#### Set exercise:
Find each line in the rows below that contains the string "Click", and copy those lines.

#### Records of locating words and items:
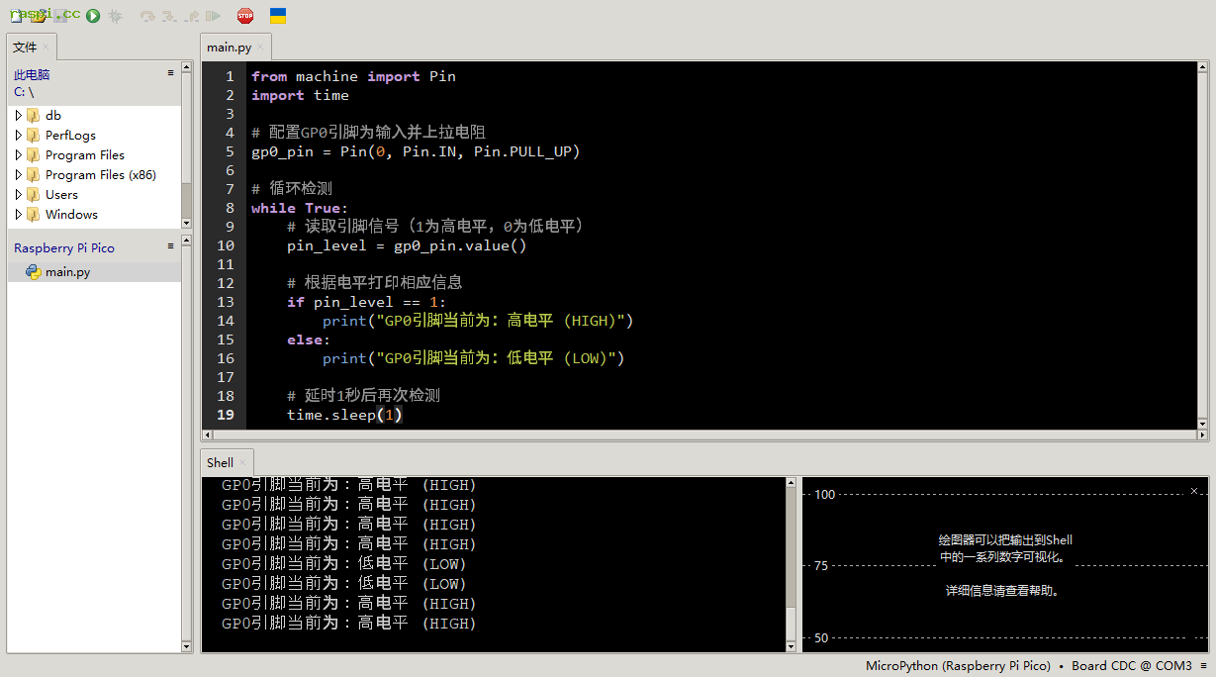
Task: Click the PerfLogs folder
Action: (70, 136)
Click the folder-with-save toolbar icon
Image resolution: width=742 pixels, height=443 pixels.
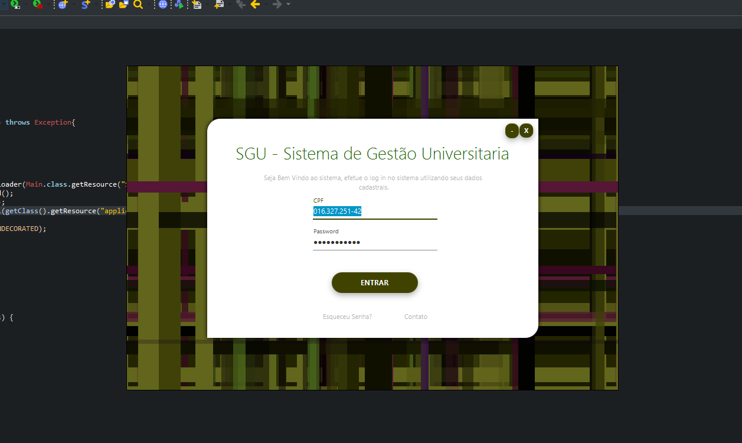point(123,5)
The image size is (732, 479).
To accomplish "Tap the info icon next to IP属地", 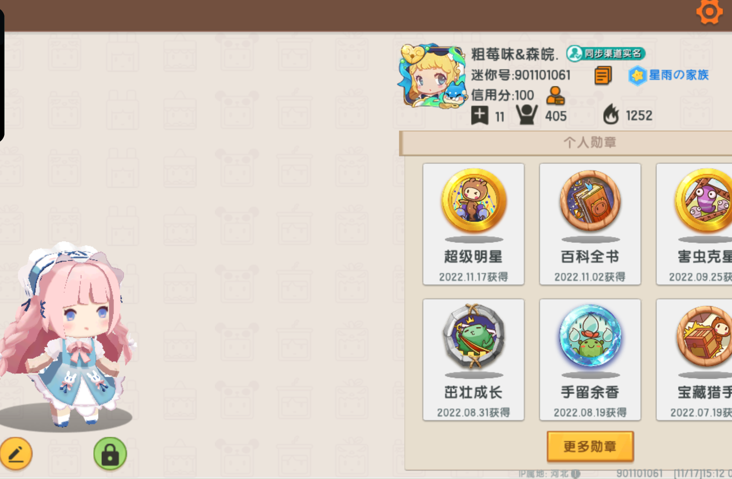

#### Reply:
Task: Click the PerfLogs folder
Click the folder-with-save toolbar icon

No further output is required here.